● Work required: Your response needs to be the data below, retyped exactly.

────────────────────

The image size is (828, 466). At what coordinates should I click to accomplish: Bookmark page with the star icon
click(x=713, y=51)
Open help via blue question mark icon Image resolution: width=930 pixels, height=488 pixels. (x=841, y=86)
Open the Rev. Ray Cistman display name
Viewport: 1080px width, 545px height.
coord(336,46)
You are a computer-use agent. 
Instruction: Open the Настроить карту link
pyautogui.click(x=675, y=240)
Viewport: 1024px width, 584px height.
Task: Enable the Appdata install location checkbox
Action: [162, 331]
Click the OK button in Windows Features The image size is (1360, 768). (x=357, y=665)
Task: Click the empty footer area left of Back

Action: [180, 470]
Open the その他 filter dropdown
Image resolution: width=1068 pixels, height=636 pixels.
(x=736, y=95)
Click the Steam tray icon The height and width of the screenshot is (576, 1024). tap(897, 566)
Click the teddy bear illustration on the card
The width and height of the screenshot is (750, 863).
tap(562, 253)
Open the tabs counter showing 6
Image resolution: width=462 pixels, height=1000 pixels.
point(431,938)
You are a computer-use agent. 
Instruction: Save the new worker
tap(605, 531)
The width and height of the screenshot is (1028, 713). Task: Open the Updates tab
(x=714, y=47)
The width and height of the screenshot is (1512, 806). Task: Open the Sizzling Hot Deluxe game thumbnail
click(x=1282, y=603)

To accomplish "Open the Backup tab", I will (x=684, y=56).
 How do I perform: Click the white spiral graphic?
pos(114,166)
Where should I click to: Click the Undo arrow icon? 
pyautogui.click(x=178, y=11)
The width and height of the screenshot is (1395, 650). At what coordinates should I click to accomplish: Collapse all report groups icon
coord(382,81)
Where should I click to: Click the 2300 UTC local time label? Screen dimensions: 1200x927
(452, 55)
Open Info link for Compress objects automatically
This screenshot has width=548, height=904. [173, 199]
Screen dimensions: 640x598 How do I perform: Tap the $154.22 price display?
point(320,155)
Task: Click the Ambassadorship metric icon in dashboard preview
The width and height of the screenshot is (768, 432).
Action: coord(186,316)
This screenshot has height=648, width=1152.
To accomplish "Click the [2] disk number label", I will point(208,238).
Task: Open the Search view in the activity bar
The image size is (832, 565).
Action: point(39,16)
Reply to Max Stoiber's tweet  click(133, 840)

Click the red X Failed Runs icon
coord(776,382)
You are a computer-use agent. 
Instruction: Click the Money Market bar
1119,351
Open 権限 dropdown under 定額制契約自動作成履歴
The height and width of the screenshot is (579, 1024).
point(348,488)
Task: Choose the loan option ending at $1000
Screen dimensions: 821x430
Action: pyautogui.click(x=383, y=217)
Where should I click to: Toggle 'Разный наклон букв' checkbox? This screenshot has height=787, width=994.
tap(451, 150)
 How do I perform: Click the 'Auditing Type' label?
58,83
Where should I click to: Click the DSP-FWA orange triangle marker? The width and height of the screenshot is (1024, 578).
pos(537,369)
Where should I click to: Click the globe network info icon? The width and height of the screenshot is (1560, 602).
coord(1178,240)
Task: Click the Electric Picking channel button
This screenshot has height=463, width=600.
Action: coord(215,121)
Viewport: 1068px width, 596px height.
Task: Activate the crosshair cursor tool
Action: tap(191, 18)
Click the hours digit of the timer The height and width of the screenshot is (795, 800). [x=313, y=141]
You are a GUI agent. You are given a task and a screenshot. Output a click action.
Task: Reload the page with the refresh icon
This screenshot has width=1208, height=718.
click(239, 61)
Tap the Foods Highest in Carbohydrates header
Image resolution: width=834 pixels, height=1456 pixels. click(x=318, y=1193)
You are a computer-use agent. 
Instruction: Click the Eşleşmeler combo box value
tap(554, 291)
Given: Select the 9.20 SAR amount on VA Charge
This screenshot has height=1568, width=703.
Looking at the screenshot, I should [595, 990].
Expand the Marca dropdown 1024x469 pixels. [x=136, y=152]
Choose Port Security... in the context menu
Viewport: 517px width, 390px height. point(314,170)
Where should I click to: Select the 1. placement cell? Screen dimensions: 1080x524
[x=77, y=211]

────────────────────

● Result of the task:
The image size is (828, 466). At what coordinates should I click to accomplish: Bookmark page with the star icon
click(x=713, y=51)
Open help via blue question mark icon Image resolution: width=930 pixels, height=488 pixels. (x=841, y=86)
Open the Rev. Ray Cistman display name
Viewport: 1080px width, 545px height.
coord(336,46)
You are a computer-use agent. 
Instruction: Open the Настроить карту link
pyautogui.click(x=675, y=240)
Viewport: 1024px width, 584px height.
Task: Enable the Appdata install location checkbox
Action: [162, 331]
Click the OK button in Windows Features The image size is (1360, 768). (x=357, y=665)
Task: Click the empty footer area left of Back

Action: [180, 470]
Open the その他 filter dropdown
Image resolution: width=1068 pixels, height=636 pixels.
(x=736, y=95)
Click the Steam tray icon The height and width of the screenshot is (576, 1024). tap(897, 566)
Click the teddy bear illustration on the card
The width and height of the screenshot is (750, 863).
tap(562, 253)
Open the tabs counter showing 6
Image resolution: width=462 pixels, height=1000 pixels.
point(431,938)
You are a computer-use agent. 
Instruction: Save the new worker
tap(605, 531)
The width and height of the screenshot is (1028, 713). Task: Open the Updates tab
(x=714, y=47)
The width and height of the screenshot is (1512, 806). Task: Open the Sizzling Hot Deluxe game thumbnail
click(x=1282, y=603)

To accomplish "Open the Backup tab", I will (x=684, y=56).
 How do I perform: Click the white spiral graphic?
pos(114,166)
Where should I click to: Click the Undo arrow icon? 
pyautogui.click(x=178, y=11)
The width and height of the screenshot is (1395, 650). At what coordinates should I click to accomplish: Collapse all report groups icon
coord(382,81)
Where should I click to: Click the 2300 UTC local time label? Screen dimensions: 1200x927
(452, 55)
Open Info link for Compress objects automatically
This screenshot has width=548, height=904. [173, 199]
Screen dimensions: 640x598 How do I perform: Tap the $154.22 price display?
point(320,155)
Task: Click the Ambassadorship metric icon in dashboard preview
The width and height of the screenshot is (768, 432).
Action: coord(186,316)
This screenshot has height=648, width=1152.
To accomplish "Click the [2] disk number label", I will point(208,238).
Task: Open the Search view in the activity bar
The image size is (832, 565).
Action: point(39,16)
Reply to Max Stoiber's tweet  click(133, 840)

Click the red X Failed Runs icon
coord(776,382)
You are a computer-use agent. 
Instruction: Click the Money Market bar
1119,351
Open 権限 dropdown under 定額制契約自動作成履歴
The height and width of the screenshot is (579, 1024).
point(348,488)
Task: Choose the loan option ending at $1000
Screen dimensions: 821x430
Action: pyautogui.click(x=383, y=217)
Where should I click to: Toggle 'Разный наклон букв' checkbox? This screenshot has height=787, width=994.
tap(451, 150)
 How do I perform: Click the 'Auditing Type' label?
58,83
Where should I click to: Click the DSP-FWA orange triangle marker? The width and height of the screenshot is (1024, 578).
pos(537,369)
Where should I click to: Click the globe network info icon? The width and height of the screenshot is (1560, 602).
coord(1178,240)
Task: Click the Electric Picking channel button
This screenshot has height=463, width=600.
Action: coord(215,121)
Viewport: 1068px width, 596px height.
Task: Activate the crosshair cursor tool
Action: tap(191, 18)
Click the hours digit of the timer The height and width of the screenshot is (795, 800). [x=313, y=141]
You are a GUI agent. You are given a task and a screenshot. Output a click action.
Task: Reload the page with the refresh icon
This screenshot has width=1208, height=718.
click(239, 61)
Tap the Foods Highest in Carbohydrates header
Image resolution: width=834 pixels, height=1456 pixels. click(x=318, y=1193)
You are a computer-use agent. 
Instruction: Click the Eşleşmeler combo box value
tap(554, 291)
Given: Select the 9.20 SAR amount on VA Charge
This screenshot has height=1568, width=703.
Looking at the screenshot, I should [595, 990].
Expand the Marca dropdown 1024x469 pixels. [x=136, y=152]
Choose Port Security... in the context menu
Viewport: 517px width, 390px height. point(314,170)
Where should I click to: Select the 1. placement cell? Screen dimensions: 1080x524
[x=77, y=211]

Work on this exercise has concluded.